**WHAT THIS TASK INVOLVES**
I would like you to print all the records below exactly as they are.

[DATA Boundary: Start]

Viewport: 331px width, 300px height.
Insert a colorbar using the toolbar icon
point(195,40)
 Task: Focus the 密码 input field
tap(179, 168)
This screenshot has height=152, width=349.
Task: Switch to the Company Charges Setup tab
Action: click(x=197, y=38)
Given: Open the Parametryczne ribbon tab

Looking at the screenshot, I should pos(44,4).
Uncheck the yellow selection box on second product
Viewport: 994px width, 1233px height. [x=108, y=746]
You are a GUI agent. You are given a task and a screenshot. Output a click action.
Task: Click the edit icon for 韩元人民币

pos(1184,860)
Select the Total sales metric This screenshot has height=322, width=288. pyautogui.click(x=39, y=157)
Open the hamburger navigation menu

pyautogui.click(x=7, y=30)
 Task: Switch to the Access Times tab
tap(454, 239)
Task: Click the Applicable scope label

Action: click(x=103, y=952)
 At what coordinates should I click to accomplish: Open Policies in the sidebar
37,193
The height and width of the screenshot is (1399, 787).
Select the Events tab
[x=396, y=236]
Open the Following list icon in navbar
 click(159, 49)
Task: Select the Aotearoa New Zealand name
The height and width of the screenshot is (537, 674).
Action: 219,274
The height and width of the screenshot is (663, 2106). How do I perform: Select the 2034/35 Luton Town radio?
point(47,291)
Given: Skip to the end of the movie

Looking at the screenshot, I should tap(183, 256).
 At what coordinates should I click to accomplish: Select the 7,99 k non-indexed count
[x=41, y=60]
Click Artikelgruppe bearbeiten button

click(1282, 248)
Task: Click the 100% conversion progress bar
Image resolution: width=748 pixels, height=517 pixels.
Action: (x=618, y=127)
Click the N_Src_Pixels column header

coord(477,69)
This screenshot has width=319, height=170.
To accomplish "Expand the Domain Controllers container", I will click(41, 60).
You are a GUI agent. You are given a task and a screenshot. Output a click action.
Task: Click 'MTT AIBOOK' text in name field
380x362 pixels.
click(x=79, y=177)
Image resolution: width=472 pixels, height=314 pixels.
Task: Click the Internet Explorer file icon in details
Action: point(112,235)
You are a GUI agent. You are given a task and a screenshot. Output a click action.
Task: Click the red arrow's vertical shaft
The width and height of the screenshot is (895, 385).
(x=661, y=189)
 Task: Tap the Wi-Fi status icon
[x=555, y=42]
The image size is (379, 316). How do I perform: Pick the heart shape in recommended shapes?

[DATA Boundary: End]

**REPLY TO THE EXERCISE**
Viewport: 331px width, 300px height.
Insert a colorbar using the toolbar icon
point(195,40)
 Task: Focus the 密码 input field
tap(179, 168)
This screenshot has height=152, width=349.
Task: Switch to the Company Charges Setup tab
Action: click(x=197, y=38)
Given: Open the Parametryczne ribbon tab

Looking at the screenshot, I should pos(44,4).
Uncheck the yellow selection box on second product
Viewport: 994px width, 1233px height. [x=108, y=746]
You are a GUI agent. You are given a task and a screenshot. Output a click action.
Task: Click the edit icon for 韩元人民币

pos(1184,860)
Select the Total sales metric This screenshot has height=322, width=288. pyautogui.click(x=39, y=157)
Open the hamburger navigation menu

pyautogui.click(x=7, y=30)
 Task: Switch to the Access Times tab
tap(454, 239)
Task: Click the Applicable scope label

Action: click(x=103, y=952)
 At what coordinates should I click to accomplish: Open Policies in the sidebar
37,193
The height and width of the screenshot is (1399, 787).
Select the Events tab
[x=396, y=236]
Open the Following list icon in navbar
 click(159, 49)
Task: Select the Aotearoa New Zealand name
The height and width of the screenshot is (537, 674).
Action: 219,274
The height and width of the screenshot is (663, 2106). How do I perform: Select the 2034/35 Luton Town radio?
point(47,291)
Given: Skip to the end of the movie

Looking at the screenshot, I should tap(183, 256).
 At what coordinates should I click to accomplish: Select the 7,99 k non-indexed count
[x=41, y=60]
Click Artikelgruppe bearbeiten button

click(1282, 248)
Task: Click the 100% conversion progress bar
Image resolution: width=748 pixels, height=517 pixels.
Action: (x=618, y=127)
Click the N_Src_Pixels column header

coord(477,69)
This screenshot has width=319, height=170.
To accomplish "Expand the Domain Controllers container", I will click(41, 60).
You are a GUI agent. You are given a task and a screenshot. Output a click action.
Task: Click 'MTT AIBOOK' text in name field
380x362 pixels.
click(x=79, y=177)
Image resolution: width=472 pixels, height=314 pixels.
Task: Click the Internet Explorer file icon in details
Action: point(112,235)
You are a GUI agent. You are given a task and a screenshot. Output a click action.
Task: Click the red arrow's vertical shaft
The width and height of the screenshot is (895, 385).
(x=661, y=189)
 Task: Tap the Wi-Fi status icon
[x=555, y=42]
The image size is (379, 316). How do I perform: Pick the heart shape in recommended shapes?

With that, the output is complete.